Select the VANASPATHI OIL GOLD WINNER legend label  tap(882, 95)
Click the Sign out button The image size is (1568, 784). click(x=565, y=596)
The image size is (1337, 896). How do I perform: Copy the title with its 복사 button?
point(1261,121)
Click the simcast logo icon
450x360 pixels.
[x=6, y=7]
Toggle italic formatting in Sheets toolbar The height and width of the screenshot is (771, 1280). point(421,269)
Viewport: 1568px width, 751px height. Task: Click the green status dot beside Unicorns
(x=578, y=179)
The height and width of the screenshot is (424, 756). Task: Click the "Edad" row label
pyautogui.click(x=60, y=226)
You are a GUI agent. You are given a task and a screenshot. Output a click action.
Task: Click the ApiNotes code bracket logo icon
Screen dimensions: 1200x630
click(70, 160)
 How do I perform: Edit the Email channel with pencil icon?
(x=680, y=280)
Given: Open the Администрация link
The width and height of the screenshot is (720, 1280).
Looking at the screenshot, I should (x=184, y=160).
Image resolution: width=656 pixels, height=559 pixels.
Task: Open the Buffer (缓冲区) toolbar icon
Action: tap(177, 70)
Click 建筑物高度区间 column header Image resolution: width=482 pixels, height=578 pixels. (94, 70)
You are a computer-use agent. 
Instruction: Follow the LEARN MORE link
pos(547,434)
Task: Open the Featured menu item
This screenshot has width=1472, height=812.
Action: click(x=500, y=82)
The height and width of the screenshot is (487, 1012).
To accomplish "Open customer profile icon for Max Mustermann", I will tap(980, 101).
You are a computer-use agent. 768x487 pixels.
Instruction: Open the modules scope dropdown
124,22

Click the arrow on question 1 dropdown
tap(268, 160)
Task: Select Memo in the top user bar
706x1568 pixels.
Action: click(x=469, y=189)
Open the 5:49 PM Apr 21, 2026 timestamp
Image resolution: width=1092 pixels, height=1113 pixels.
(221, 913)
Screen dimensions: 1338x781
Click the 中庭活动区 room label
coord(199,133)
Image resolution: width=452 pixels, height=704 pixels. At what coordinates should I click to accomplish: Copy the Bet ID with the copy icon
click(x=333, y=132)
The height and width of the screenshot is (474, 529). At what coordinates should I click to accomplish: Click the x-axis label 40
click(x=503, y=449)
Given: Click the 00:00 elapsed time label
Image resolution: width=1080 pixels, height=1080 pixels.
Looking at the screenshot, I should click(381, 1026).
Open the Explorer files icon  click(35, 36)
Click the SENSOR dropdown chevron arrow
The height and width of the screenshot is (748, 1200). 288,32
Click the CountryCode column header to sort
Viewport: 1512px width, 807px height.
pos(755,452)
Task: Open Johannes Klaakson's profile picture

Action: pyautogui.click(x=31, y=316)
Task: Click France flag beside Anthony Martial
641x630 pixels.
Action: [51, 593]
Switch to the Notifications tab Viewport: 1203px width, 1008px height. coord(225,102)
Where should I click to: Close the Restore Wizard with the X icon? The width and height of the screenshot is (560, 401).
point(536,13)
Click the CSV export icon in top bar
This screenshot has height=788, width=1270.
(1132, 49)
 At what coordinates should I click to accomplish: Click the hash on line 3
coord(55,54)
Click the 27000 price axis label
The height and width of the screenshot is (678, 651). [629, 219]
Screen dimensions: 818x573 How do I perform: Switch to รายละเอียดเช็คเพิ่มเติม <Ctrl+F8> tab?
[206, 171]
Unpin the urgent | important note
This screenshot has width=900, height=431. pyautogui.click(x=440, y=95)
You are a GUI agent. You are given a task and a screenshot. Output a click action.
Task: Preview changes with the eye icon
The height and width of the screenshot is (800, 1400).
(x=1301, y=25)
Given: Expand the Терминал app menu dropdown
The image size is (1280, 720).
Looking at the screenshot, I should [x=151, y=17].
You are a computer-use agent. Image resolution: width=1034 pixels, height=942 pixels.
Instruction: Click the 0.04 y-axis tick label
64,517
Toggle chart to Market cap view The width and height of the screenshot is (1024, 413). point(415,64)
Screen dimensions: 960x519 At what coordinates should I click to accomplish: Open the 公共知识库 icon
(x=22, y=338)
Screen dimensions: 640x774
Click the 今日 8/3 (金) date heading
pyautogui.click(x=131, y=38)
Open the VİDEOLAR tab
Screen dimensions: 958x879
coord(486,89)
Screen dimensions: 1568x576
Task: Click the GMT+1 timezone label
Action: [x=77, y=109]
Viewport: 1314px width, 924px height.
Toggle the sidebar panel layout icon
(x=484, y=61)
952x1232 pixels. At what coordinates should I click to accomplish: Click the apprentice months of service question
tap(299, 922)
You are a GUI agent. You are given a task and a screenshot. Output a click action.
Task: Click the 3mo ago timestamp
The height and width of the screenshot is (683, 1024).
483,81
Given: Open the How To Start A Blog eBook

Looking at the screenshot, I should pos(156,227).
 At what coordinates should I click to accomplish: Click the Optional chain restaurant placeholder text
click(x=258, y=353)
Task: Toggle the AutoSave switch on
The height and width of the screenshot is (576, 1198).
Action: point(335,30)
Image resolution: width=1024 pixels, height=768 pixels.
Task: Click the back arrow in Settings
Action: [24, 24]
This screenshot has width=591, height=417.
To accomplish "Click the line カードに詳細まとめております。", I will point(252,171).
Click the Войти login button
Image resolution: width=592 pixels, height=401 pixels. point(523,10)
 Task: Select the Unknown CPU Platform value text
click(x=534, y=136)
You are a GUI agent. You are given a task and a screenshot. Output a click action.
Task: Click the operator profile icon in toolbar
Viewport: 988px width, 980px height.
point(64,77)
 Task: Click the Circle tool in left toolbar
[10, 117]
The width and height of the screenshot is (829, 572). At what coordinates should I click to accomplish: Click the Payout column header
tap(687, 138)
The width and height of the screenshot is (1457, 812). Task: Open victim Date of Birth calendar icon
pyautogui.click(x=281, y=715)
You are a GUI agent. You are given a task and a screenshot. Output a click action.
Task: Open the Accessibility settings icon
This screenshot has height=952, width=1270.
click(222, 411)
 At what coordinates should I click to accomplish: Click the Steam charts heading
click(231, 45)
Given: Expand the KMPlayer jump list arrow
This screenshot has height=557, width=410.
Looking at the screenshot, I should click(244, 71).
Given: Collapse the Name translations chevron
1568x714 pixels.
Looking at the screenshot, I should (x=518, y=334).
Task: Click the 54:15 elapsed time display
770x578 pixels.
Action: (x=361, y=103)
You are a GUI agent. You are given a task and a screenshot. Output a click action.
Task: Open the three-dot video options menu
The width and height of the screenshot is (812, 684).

*Activity*
Nothing in the data may change. Give it again in full.

*Output for this exercise*
Select the VANASPATHI OIL GOLD WINNER legend label  tap(882, 95)
Click the Sign out button The image size is (1568, 784). click(x=565, y=596)
The image size is (1337, 896). How do I perform: Copy the title with its 복사 button?
point(1261,121)
Click the simcast logo icon
450x360 pixels.
[x=6, y=7]
Toggle italic formatting in Sheets toolbar The height and width of the screenshot is (771, 1280). point(421,269)
Viewport: 1568px width, 751px height. Task: Click the green status dot beside Unicorns
(x=578, y=179)
The height and width of the screenshot is (424, 756). Task: Click the "Edad" row label
pyautogui.click(x=60, y=226)
You are a GUI agent. You are given a task and a screenshot. Output a click action.
Task: Click the ApiNotes code bracket logo icon
Screen dimensions: 1200x630
click(70, 160)
 How do I perform: Edit the Email channel with pencil icon?
(x=680, y=280)
Given: Open the Администрация link
The width and height of the screenshot is (720, 1280).
Looking at the screenshot, I should (x=184, y=160).
Image resolution: width=656 pixels, height=559 pixels.
Task: Open the Buffer (缓冲区) toolbar icon
Action: tap(177, 70)
Click 建筑物高度区间 column header Image resolution: width=482 pixels, height=578 pixels. (94, 70)
You are a computer-use agent. 
Instruction: Follow the LEARN MORE link
pos(547,434)
Task: Open the Featured menu item
This screenshot has width=1472, height=812.
Action: click(x=500, y=82)
The height and width of the screenshot is (487, 1012).
To accomplish "Open customer profile icon for Max Mustermann", I will tap(980, 101).
You are a computer-use agent. 768x487 pixels.
Instruction: Open the modules scope dropdown
124,22

Click the arrow on question 1 dropdown
tap(268, 160)
Task: Select Memo in the top user bar
706x1568 pixels.
Action: click(x=469, y=189)
Open the 5:49 PM Apr 21, 2026 timestamp
Image resolution: width=1092 pixels, height=1113 pixels.
(221, 913)
Screen dimensions: 1338x781
Click the 中庭活动区 room label
coord(199,133)
Image resolution: width=452 pixels, height=704 pixels. At what coordinates should I click to accomplish: Copy the Bet ID with the copy icon
click(x=333, y=132)
The height and width of the screenshot is (474, 529). At what coordinates should I click to accomplish: Click the x-axis label 40
click(x=503, y=449)
Given: Click the 00:00 elapsed time label
Image resolution: width=1080 pixels, height=1080 pixels.
Looking at the screenshot, I should click(381, 1026).
Open the Explorer files icon  click(35, 36)
Click the SENSOR dropdown chevron arrow
The height and width of the screenshot is (748, 1200). 288,32
Click the CountryCode column header to sort
Viewport: 1512px width, 807px height.
pos(755,452)
Task: Open Johannes Klaakson's profile picture

Action: pyautogui.click(x=31, y=316)
Task: Click France flag beside Anthony Martial
641x630 pixels.
Action: [51, 593]
Switch to the Notifications tab Viewport: 1203px width, 1008px height. coord(225,102)
Where should I click to: Close the Restore Wizard with the X icon? The width and height of the screenshot is (560, 401).
point(536,13)
Click the CSV export icon in top bar
This screenshot has height=788, width=1270.
(1132, 49)
 At what coordinates should I click to accomplish: Click the hash on line 3
coord(55,54)
Click the 27000 price axis label
The height and width of the screenshot is (678, 651). [629, 219]
Screen dimensions: 818x573 How do I perform: Switch to รายละเอียดเช็คเพิ่มเติม <Ctrl+F8> tab?
[206, 171]
Unpin the urgent | important note
This screenshot has width=900, height=431. pyautogui.click(x=440, y=95)
You are a GUI agent. You are given a task and a screenshot. Output a click action.
Task: Preview changes with the eye icon
The height and width of the screenshot is (800, 1400).
(x=1301, y=25)
Given: Expand the Терминал app menu dropdown
The image size is (1280, 720).
Looking at the screenshot, I should [x=151, y=17].
You are a computer-use agent. Image resolution: width=1034 pixels, height=942 pixels.
Instruction: Click the 0.04 y-axis tick label
64,517
Toggle chart to Market cap view The width and height of the screenshot is (1024, 413). point(415,64)
Screen dimensions: 960x519 At what coordinates should I click to accomplish: Open the 公共知识库 icon
(x=22, y=338)
Screen dimensions: 640x774
Click the 今日 8/3 (金) date heading
pyautogui.click(x=131, y=38)
Open the VİDEOLAR tab
Screen dimensions: 958x879
coord(486,89)
Screen dimensions: 1568x576
Task: Click the GMT+1 timezone label
Action: [x=77, y=109]
Viewport: 1314px width, 924px height.
Toggle the sidebar panel layout icon
(x=484, y=61)
952x1232 pixels. At what coordinates should I click to accomplish: Click the apprentice months of service question
tap(299, 922)
You are a GUI agent. You are given a task and a screenshot. Output a click action.
Task: Click the 3mo ago timestamp
The height and width of the screenshot is (683, 1024).
483,81
Given: Open the How To Start A Blog eBook

Looking at the screenshot, I should pos(156,227).
 At what coordinates should I click to accomplish: Click the Optional chain restaurant placeholder text
click(x=258, y=353)
Task: Toggle the AutoSave switch on
The height and width of the screenshot is (576, 1198).
Action: point(335,30)
Image resolution: width=1024 pixels, height=768 pixels.
Task: Click the back arrow in Settings
Action: [24, 24]
This screenshot has width=591, height=417.
To accomplish "Click the line カードに詳細まとめております。", I will point(252,171).
Click the Войти login button
Image resolution: width=592 pixels, height=401 pixels. point(523,10)
 Task: Select the Unknown CPU Platform value text
click(x=534, y=136)
You are a GUI agent. You are given a task and a screenshot. Output a click action.
Task: Click the operator profile icon in toolbar
Viewport: 988px width, 980px height.
point(64,77)
 Task: Click the Circle tool in left toolbar
[10, 117]
The width and height of the screenshot is (829, 572). At what coordinates should I click to accomplish: Click the Payout column header
tap(687, 138)
The width and height of the screenshot is (1457, 812). Task: Open victim Date of Birth calendar icon
pyautogui.click(x=281, y=715)
You are a GUI agent. You are given a task and a screenshot. Output a click action.
Task: Open the Accessibility settings icon
This screenshot has height=952, width=1270.
click(222, 411)
 At what coordinates should I click to accomplish: Click the Steam charts heading
click(231, 45)
Given: Expand the KMPlayer jump list arrow
This screenshot has height=557, width=410.
Looking at the screenshot, I should click(244, 71).
Given: Collapse the Name translations chevron
1568x714 pixels.
Looking at the screenshot, I should (x=518, y=334).
Task: Click the 54:15 elapsed time display
770x578 pixels.
Action: (x=361, y=103)
You are a GUI agent. You are given a task and a screenshot. Output a click action.
Task: Open the three-dot video options menu
The width and height of the screenshot is (812, 684).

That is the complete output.